WORK REQUEST: Whatever lies between the line with "Where should I click to: Sort" and the end of the data, both included, must be copied exactly and without pictures.

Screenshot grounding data
= = = = = = =

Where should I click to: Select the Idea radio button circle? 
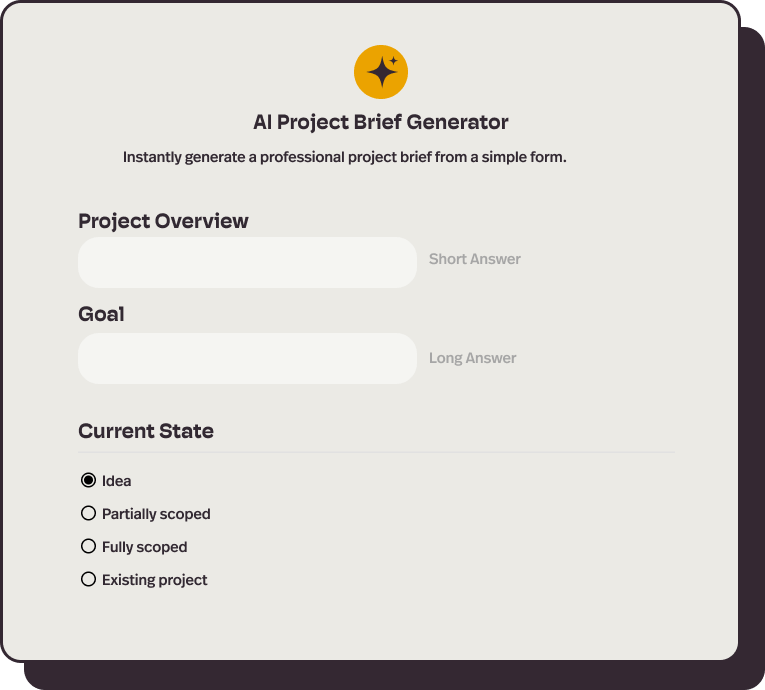point(88,480)
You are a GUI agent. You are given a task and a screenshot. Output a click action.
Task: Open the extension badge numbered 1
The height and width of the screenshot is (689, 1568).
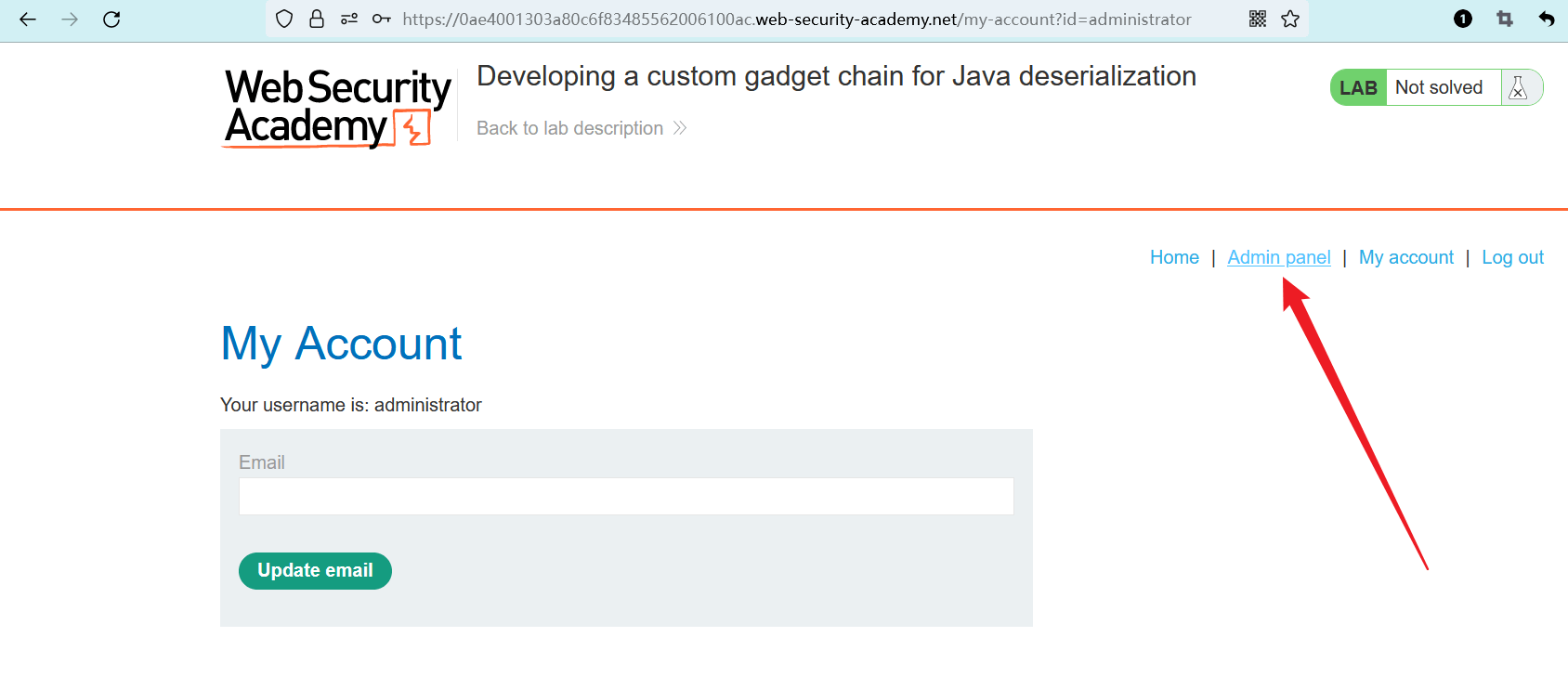[x=1463, y=20]
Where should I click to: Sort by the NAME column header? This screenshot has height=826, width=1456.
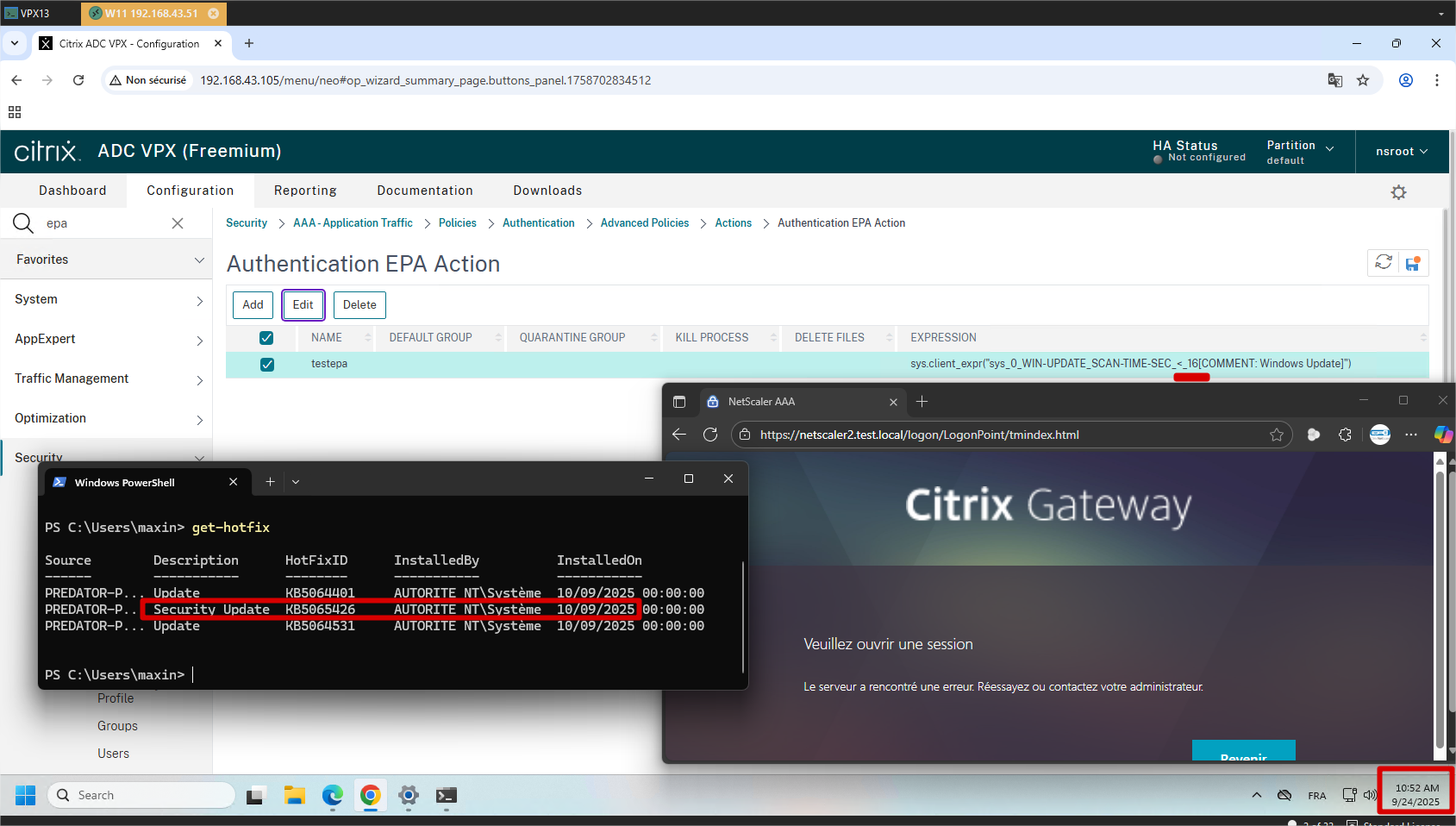327,338
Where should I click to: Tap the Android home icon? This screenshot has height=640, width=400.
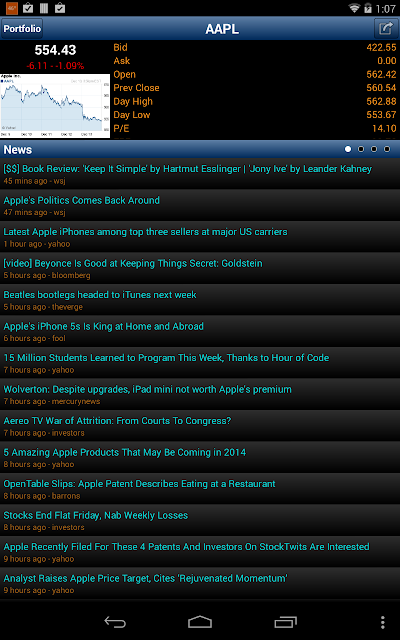tap(200, 622)
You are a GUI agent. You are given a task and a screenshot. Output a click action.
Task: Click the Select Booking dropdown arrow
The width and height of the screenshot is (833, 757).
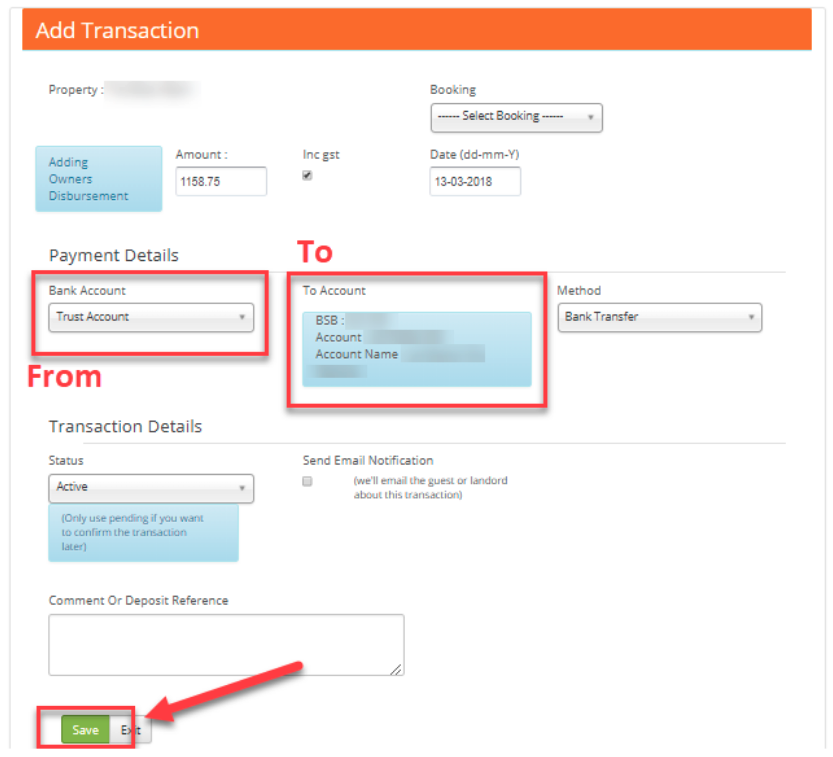click(593, 117)
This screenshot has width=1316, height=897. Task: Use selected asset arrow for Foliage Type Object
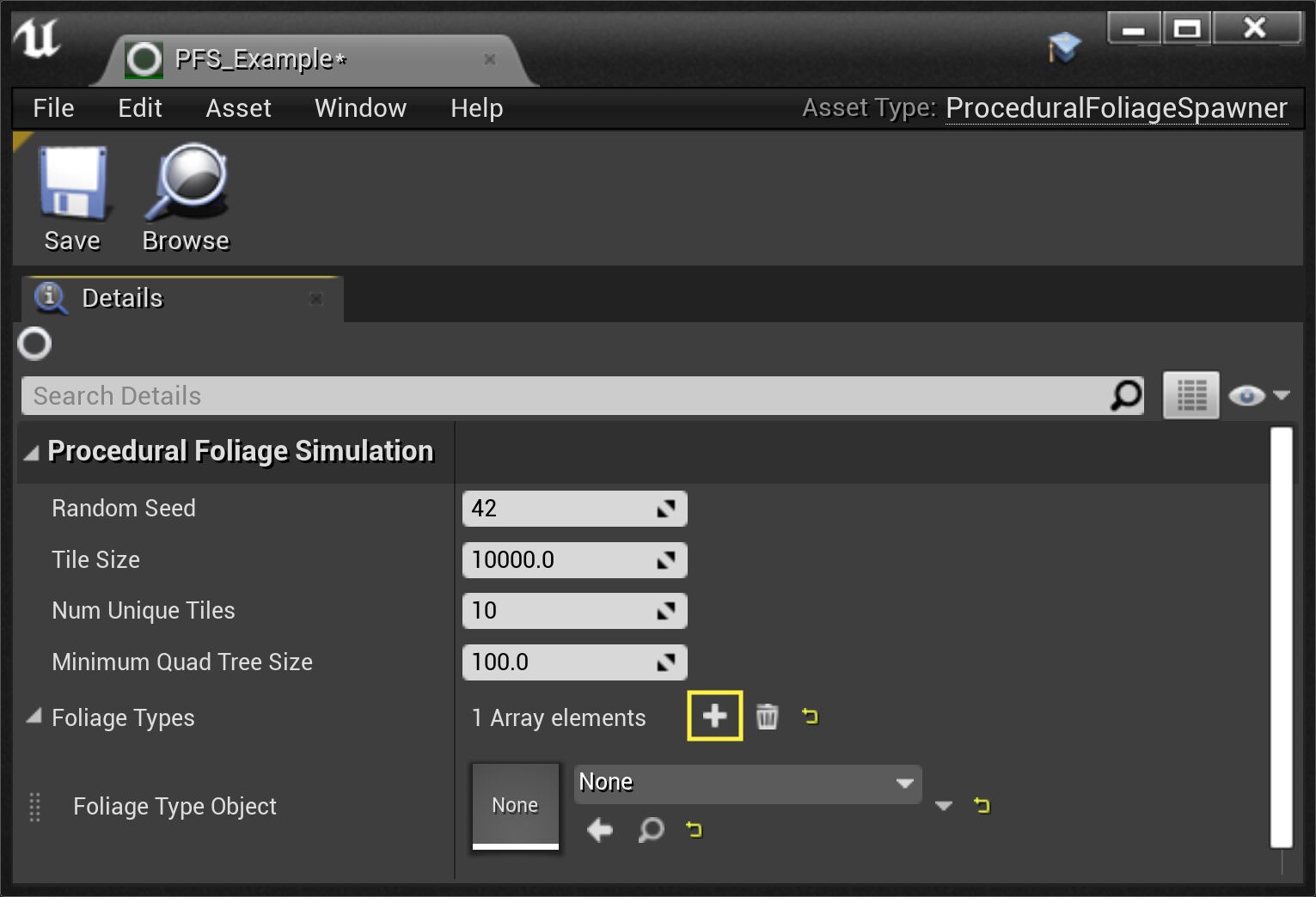pyautogui.click(x=600, y=830)
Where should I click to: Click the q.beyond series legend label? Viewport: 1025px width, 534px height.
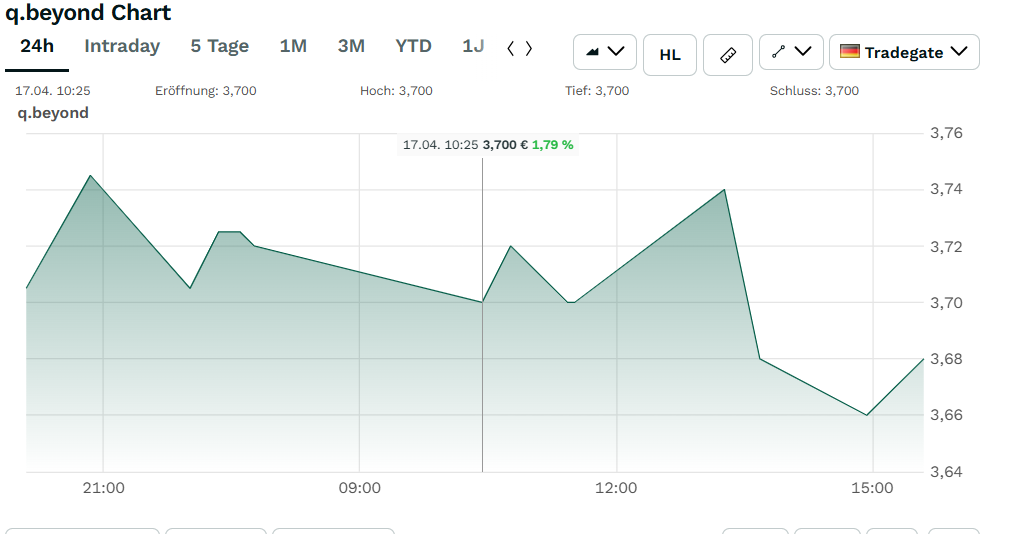pyautogui.click(x=53, y=113)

= = = = = = =

THE ANSWER:
Where should I click to: Sort by the NAME column header? This screenshot has height=826, width=1456.
327,338
Where should I click to: Tap the Android home icon? This screenshot has height=640, width=400.
tap(200, 622)
You are a GUI agent. You are given a task and a screenshot. Output a click action.
Task: Click the Select Booking dropdown arrow
The width and height of the screenshot is (833, 757).
click(593, 117)
This screenshot has width=1316, height=897. Task: Use selected asset arrow for Foliage Type Object
pyautogui.click(x=600, y=830)
Where should I click to: Click the q.beyond series legend label? Viewport: 1025px width, 534px height.
pyautogui.click(x=53, y=113)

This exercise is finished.